→ Task to carry out
Report each line of the listing below that contains the word "agent", copying each one in full, and count only matches with the same capitalization.

→ Records to process
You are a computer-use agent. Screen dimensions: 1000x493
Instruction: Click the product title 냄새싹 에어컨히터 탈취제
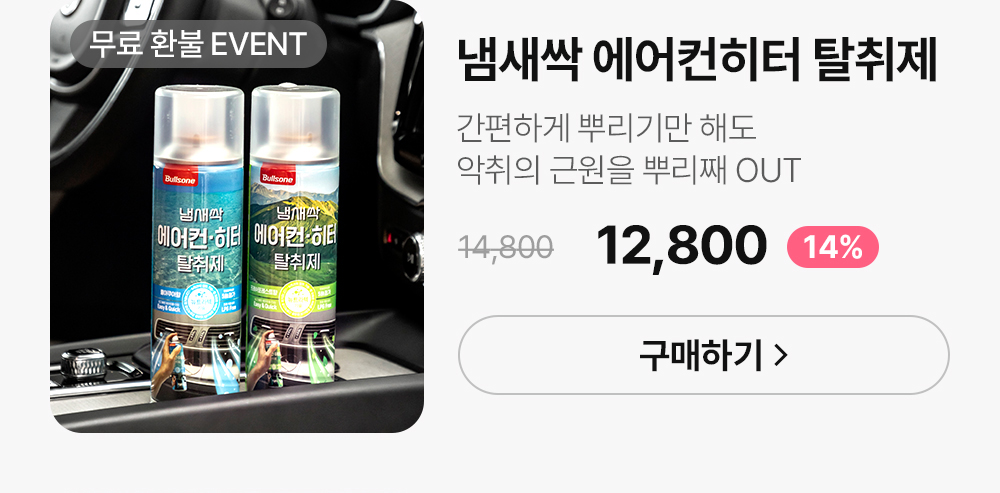[x=696, y=58]
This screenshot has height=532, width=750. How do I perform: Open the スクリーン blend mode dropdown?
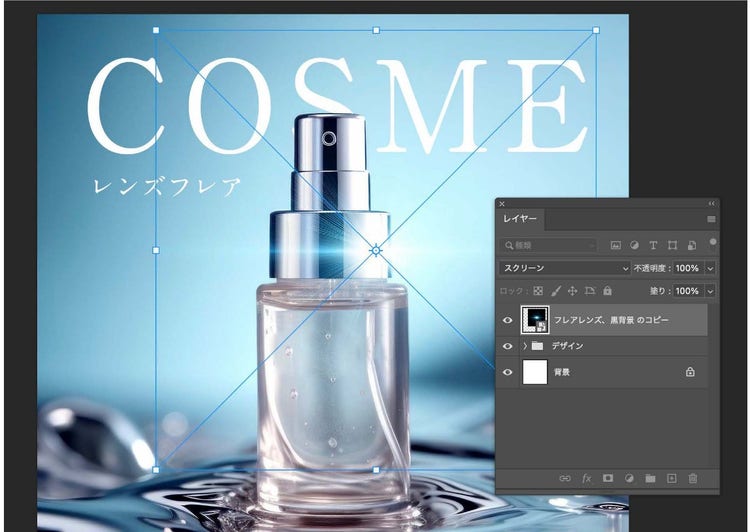(x=565, y=268)
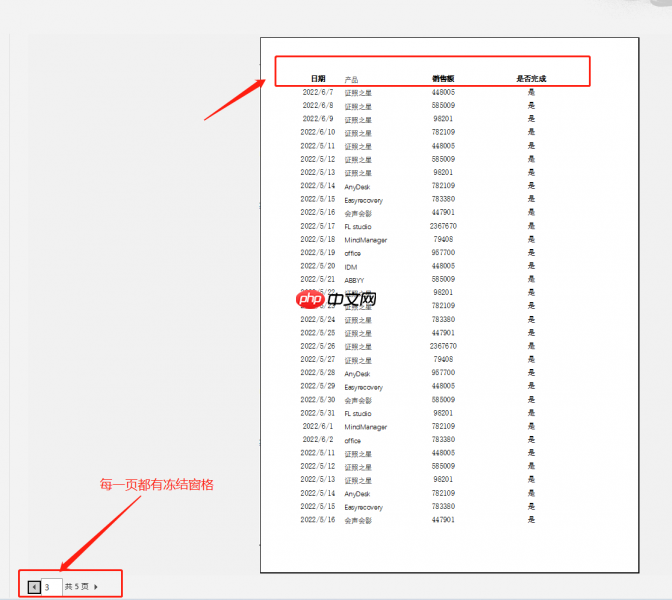Click the MindManager entry dated 2022/5/18
Image resolution: width=672 pixels, height=600 pixels.
(366, 240)
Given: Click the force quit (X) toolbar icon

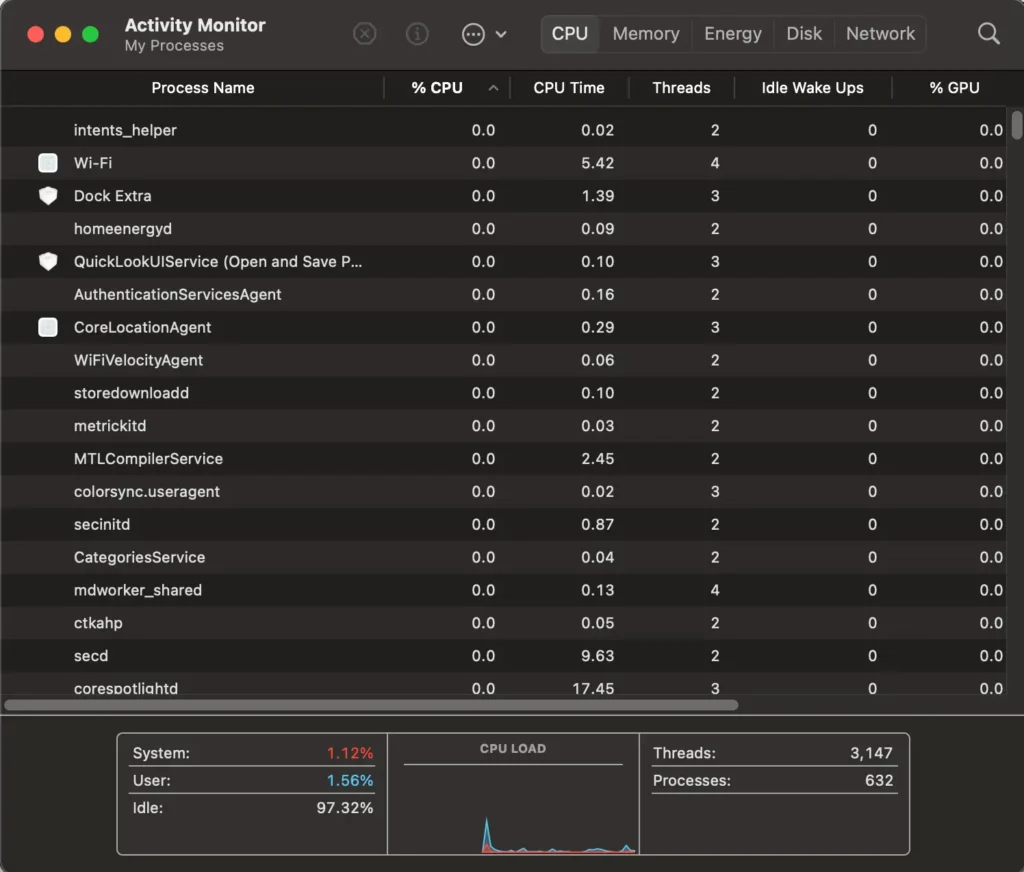Looking at the screenshot, I should click(x=364, y=33).
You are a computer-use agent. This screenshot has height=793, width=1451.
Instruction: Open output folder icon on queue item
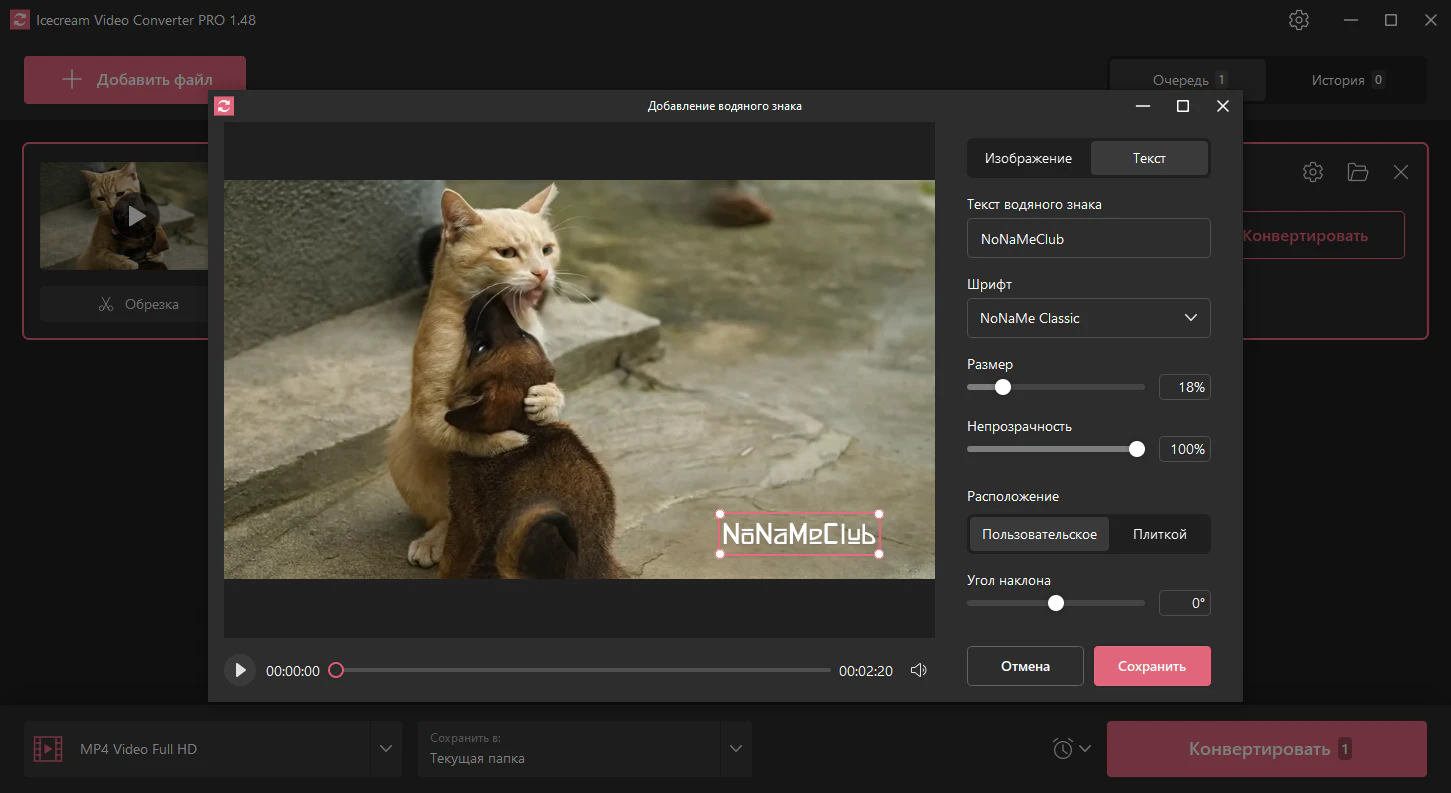(x=1357, y=172)
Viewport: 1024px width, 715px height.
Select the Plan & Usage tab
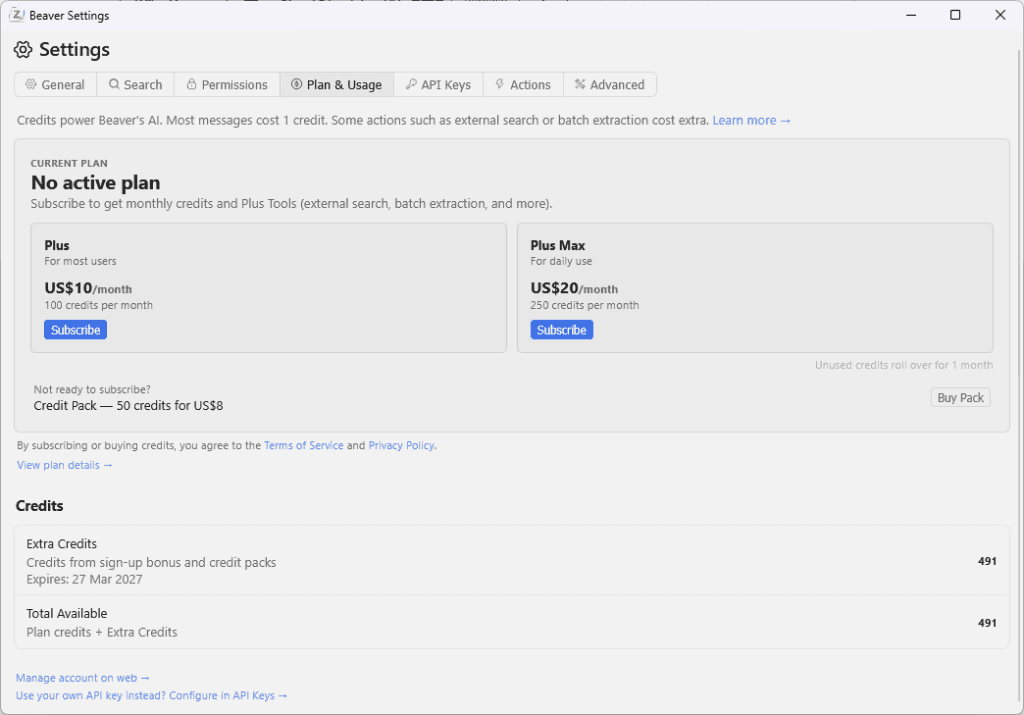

→ Final result
You are a computer-use agent. Screen dimensions: 1000x493
You are a computer-use agent. This screenshot has height=793, width=1451.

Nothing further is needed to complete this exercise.